Synergistic effects between global warming and water quality change on modelled macrophyte species richness

Submerged freshwater macrophytes are crucial for the functioning of lakes. Their growth and survival follow environmental conditions like light, temperature, and nutrient availability. Hence, the impending increase in water temperature as well as changes of nutrients and turbidity will lead to changes in macrophyte geographic and depth distribution: Herein, we assess these potential changes. We apply an eco-physiological macrophyte growth model to simulate biomass growth and survival of virtual species defined by random trait combinations within expert-derived trait ranges for oligotraphentic, mesotraphentic, and eutraphentic species groups in deep lakes in Bavaria, Germany, which cover clear, moderate, and turbid lake conditions. The emergent potential species richness is compared with empirically observed species richness to evaluate general predictions for current conditions.

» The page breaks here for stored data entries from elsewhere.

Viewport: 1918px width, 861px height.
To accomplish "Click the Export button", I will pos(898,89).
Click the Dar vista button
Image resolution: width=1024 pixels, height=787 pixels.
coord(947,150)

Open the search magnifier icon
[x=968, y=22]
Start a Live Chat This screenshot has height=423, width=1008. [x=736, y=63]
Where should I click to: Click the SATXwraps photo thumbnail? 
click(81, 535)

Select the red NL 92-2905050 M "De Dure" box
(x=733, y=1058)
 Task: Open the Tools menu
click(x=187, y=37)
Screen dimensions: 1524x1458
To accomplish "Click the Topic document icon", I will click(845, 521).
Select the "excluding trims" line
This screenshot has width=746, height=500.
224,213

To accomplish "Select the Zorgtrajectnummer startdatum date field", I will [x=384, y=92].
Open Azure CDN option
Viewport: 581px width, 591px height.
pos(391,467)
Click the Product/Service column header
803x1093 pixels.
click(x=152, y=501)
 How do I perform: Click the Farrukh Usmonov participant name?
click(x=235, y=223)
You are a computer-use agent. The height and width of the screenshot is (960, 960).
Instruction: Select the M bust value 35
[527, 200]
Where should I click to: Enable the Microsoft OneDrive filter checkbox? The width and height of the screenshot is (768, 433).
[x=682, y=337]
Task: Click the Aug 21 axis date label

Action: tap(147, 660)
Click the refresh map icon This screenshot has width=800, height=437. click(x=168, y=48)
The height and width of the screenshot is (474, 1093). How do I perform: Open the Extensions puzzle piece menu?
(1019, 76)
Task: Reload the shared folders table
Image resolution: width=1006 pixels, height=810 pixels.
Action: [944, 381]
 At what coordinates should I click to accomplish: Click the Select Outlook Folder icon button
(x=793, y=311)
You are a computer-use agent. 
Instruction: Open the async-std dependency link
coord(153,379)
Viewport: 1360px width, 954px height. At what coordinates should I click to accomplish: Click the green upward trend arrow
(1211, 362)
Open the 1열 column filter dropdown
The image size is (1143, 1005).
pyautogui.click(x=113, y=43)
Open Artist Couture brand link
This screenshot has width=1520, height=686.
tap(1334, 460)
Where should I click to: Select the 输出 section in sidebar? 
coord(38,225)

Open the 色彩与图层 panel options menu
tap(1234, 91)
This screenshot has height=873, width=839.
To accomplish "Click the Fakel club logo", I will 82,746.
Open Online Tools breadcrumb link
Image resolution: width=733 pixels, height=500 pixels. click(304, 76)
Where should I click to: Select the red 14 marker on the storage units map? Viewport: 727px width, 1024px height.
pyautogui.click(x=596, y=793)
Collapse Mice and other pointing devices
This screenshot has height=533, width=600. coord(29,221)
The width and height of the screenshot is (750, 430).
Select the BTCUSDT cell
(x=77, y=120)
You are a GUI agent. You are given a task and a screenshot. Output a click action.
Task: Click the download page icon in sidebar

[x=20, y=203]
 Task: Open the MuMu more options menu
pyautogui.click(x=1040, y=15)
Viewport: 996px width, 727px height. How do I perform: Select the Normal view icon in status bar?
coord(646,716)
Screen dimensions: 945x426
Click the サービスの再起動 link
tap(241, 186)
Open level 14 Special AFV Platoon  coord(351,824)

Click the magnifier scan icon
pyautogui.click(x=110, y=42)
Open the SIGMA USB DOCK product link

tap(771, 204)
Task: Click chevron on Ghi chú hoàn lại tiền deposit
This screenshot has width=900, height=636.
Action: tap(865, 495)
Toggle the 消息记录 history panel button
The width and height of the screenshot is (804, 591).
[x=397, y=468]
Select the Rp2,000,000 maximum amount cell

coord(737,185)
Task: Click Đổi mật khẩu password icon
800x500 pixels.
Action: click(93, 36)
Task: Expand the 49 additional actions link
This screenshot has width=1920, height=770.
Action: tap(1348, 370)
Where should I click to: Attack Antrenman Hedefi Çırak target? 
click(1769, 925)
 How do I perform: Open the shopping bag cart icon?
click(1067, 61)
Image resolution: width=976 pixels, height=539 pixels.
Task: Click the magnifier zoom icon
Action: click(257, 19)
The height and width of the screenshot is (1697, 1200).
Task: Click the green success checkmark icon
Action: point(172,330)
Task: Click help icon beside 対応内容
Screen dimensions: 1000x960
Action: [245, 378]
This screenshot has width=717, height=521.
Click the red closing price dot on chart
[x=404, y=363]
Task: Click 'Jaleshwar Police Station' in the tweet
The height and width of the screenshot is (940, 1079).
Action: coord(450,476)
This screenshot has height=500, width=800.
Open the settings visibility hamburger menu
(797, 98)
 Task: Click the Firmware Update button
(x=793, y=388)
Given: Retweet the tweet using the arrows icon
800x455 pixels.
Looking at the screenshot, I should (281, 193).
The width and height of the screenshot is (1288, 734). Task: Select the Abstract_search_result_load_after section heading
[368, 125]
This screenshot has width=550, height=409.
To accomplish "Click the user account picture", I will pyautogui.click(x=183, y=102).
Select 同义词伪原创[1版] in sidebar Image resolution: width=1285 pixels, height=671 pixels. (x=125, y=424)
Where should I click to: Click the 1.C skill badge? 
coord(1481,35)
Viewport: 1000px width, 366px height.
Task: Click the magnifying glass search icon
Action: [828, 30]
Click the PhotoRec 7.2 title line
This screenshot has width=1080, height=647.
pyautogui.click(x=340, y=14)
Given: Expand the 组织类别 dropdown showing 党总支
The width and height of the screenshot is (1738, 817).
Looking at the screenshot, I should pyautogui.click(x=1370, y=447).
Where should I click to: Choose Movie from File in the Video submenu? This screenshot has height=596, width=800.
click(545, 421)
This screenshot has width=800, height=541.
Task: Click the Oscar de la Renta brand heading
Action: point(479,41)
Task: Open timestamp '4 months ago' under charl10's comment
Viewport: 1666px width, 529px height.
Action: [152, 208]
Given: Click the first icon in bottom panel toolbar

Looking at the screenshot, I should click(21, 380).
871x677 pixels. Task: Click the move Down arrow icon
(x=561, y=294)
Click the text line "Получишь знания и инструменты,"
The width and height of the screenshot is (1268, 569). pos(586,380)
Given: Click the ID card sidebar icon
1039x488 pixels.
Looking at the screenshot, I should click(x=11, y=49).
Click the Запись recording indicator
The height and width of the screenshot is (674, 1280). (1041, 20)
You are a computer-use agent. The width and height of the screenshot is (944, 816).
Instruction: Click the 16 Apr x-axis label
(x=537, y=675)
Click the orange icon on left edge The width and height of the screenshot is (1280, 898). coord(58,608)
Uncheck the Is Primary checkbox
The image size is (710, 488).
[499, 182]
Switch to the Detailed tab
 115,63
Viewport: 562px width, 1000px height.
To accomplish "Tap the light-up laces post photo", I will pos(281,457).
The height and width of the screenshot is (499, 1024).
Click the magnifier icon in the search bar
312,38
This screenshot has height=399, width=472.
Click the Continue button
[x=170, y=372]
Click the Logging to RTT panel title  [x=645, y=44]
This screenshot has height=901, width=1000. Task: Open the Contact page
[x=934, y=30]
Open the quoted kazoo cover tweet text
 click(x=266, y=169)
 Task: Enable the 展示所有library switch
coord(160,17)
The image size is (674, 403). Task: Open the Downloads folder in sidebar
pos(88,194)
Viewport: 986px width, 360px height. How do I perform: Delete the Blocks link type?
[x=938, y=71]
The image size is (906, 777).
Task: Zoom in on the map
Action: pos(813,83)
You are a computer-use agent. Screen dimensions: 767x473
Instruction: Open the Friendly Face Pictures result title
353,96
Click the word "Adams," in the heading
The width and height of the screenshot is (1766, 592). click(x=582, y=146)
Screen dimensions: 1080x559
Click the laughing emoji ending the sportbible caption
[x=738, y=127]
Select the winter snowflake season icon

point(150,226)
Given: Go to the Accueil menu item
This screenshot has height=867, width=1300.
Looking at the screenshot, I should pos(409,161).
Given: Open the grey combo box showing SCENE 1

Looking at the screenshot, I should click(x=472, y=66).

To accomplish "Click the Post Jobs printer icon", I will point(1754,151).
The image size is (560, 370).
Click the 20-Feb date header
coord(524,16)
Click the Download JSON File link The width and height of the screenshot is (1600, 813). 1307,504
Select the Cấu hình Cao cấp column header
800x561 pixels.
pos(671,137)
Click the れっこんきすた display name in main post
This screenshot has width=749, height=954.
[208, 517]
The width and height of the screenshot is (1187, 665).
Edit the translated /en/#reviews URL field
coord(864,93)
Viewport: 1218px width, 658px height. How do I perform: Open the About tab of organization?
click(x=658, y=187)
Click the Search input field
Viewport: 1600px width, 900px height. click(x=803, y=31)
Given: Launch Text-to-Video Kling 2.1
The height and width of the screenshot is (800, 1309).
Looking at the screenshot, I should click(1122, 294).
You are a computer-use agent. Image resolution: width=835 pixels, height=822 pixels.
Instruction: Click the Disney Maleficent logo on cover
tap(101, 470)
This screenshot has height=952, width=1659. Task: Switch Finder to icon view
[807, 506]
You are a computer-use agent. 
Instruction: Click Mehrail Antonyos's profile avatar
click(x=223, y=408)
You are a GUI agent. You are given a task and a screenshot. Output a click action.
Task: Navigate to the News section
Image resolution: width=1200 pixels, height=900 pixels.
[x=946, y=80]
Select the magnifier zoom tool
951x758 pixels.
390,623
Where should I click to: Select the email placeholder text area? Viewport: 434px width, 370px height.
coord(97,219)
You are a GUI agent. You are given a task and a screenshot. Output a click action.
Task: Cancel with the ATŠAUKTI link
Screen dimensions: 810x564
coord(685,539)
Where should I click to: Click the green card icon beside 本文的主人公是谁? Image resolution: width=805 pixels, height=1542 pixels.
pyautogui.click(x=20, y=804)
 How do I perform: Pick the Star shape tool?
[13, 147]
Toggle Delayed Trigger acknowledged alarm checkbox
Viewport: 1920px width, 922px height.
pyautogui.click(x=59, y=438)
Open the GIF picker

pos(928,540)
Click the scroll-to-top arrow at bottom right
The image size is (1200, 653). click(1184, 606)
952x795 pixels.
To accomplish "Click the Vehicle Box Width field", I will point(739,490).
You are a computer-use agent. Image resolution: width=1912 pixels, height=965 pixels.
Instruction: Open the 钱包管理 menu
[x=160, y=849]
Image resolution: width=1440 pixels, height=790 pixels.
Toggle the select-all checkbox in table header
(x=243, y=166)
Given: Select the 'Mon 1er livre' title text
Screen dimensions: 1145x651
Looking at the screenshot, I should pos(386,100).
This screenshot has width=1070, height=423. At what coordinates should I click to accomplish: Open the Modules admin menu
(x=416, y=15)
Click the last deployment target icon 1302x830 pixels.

Thereafter, we apply the model to scenarios of temperature increase and of turbidity and nutrient change to assess potential changes in species richness and the influence of species' traits on being an environmental change 'winner' or 'loser'. We find a cross-lake, hump-shaped pattern of potential species richness along depth. This largely reflects observed patterns, although mismatches were also detected and might be explained by missing processes and environmental heterogeneity within the lake. Rising temperature leads to increased richness of potential species in all lake types, species groups, and depths. Turbidity and nutrient change effects depend on depth and lake type. 'Loser species' under increased turbidity and nutrient level are light consumptive and sensible to disturbances, while 'winner species' have a high biomass production. These findings show that the hump-shaped depth distributions of submerged macrophyte diversity can emerge solely considering eco-physiology. The differential responses to environmental changes imply that management measures must account for lake type because those responses can have opposite trends depending on lake depth and type.